Hot pants or hot air?

I was a TV researcher for several years. As well as being mind-blowingly fascinating, it’s a strange and often stressful job. You are, in effect, the personal concierge to the uniquely demanding creature that is the TV producer (I later became one of those too, so feel I can speak freely) and it is your job to fulfil his or her every creative whim.

You must interpret the weird, cosmic ordering – “I need a man who is so addicted to gambling he wears nappies! By five o’clock! Plus a kilo of moon rock!” – and bring back each bizarrely specific item on the list.
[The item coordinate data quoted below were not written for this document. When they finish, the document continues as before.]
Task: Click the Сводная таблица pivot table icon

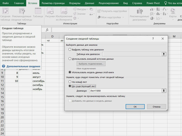Action: tap(5, 11)
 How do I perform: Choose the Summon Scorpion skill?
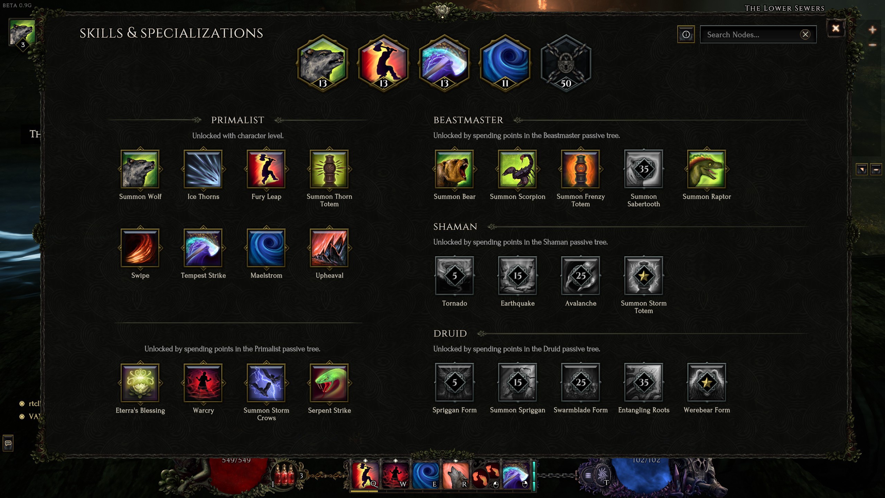pyautogui.click(x=518, y=169)
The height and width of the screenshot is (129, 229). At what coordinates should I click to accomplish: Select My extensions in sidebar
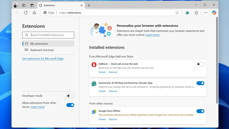pos(39,44)
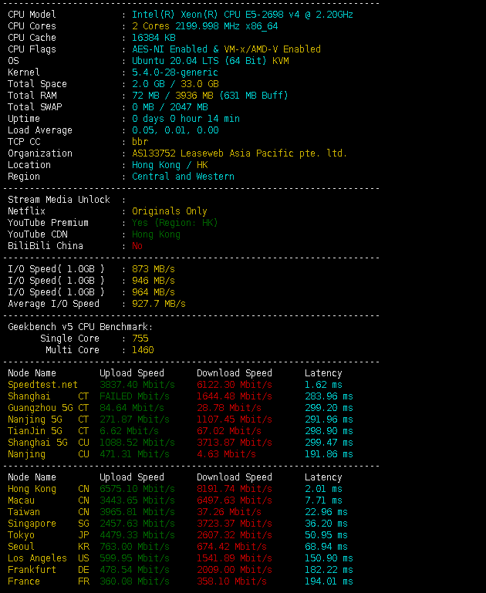Click the Speedtest.net node name
This screenshot has width=486, height=593.
coord(42,385)
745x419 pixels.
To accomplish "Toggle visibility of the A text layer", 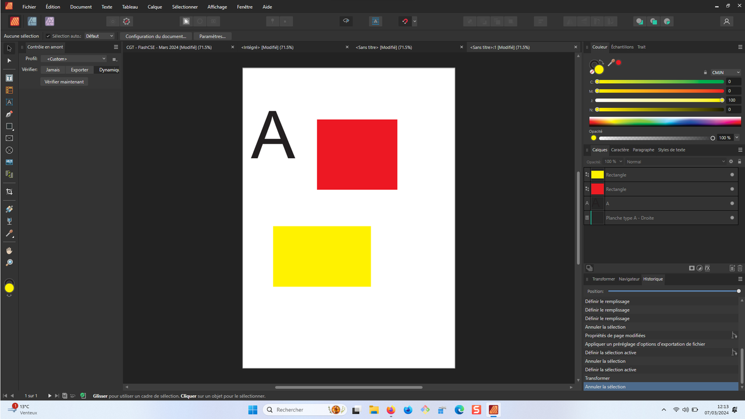I will (732, 203).
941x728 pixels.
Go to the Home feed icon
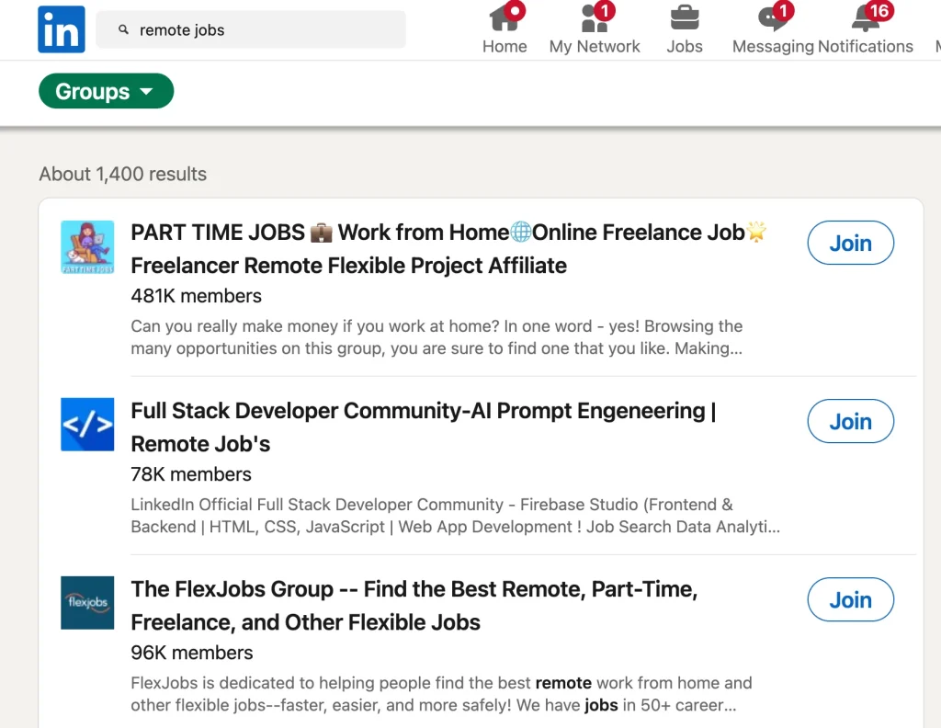pos(505,17)
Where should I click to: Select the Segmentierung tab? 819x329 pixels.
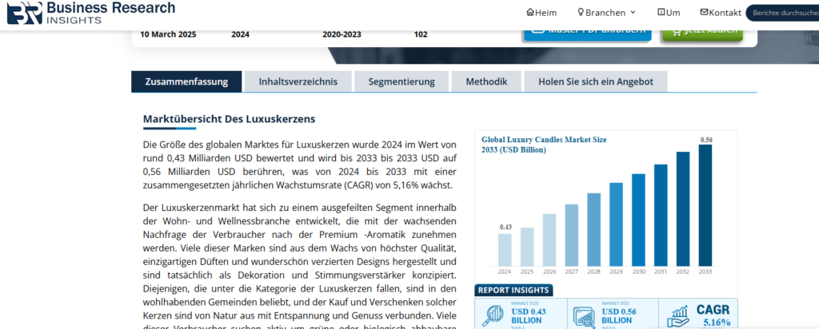point(395,81)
Given that your job depends on it, you get pretty good at making items materialise out of thin air that one might have believed did not actually exist at all.

This is a skill that comes in particularly handy when the ‘sexualisation of children’ story rolls around again, usually in response to another government review on the subject (there have been five separate reviews into this issue since 2008 – it’s a great vote-winner for politicians.)

Reading what the tabloids had to say on the matter, it would be easy to believe that Britain’s high street was brimming with pint-sized prostitute apparel; that Bratz dolls were turning tricks on the shelves of Toys ‘R’ Us and Matalan’s childrenswear buyers were little better than a paedophile ring. So when your producer asks you to get hold of a few sleazy items for kids for a programme on the subject, it should be a doddle.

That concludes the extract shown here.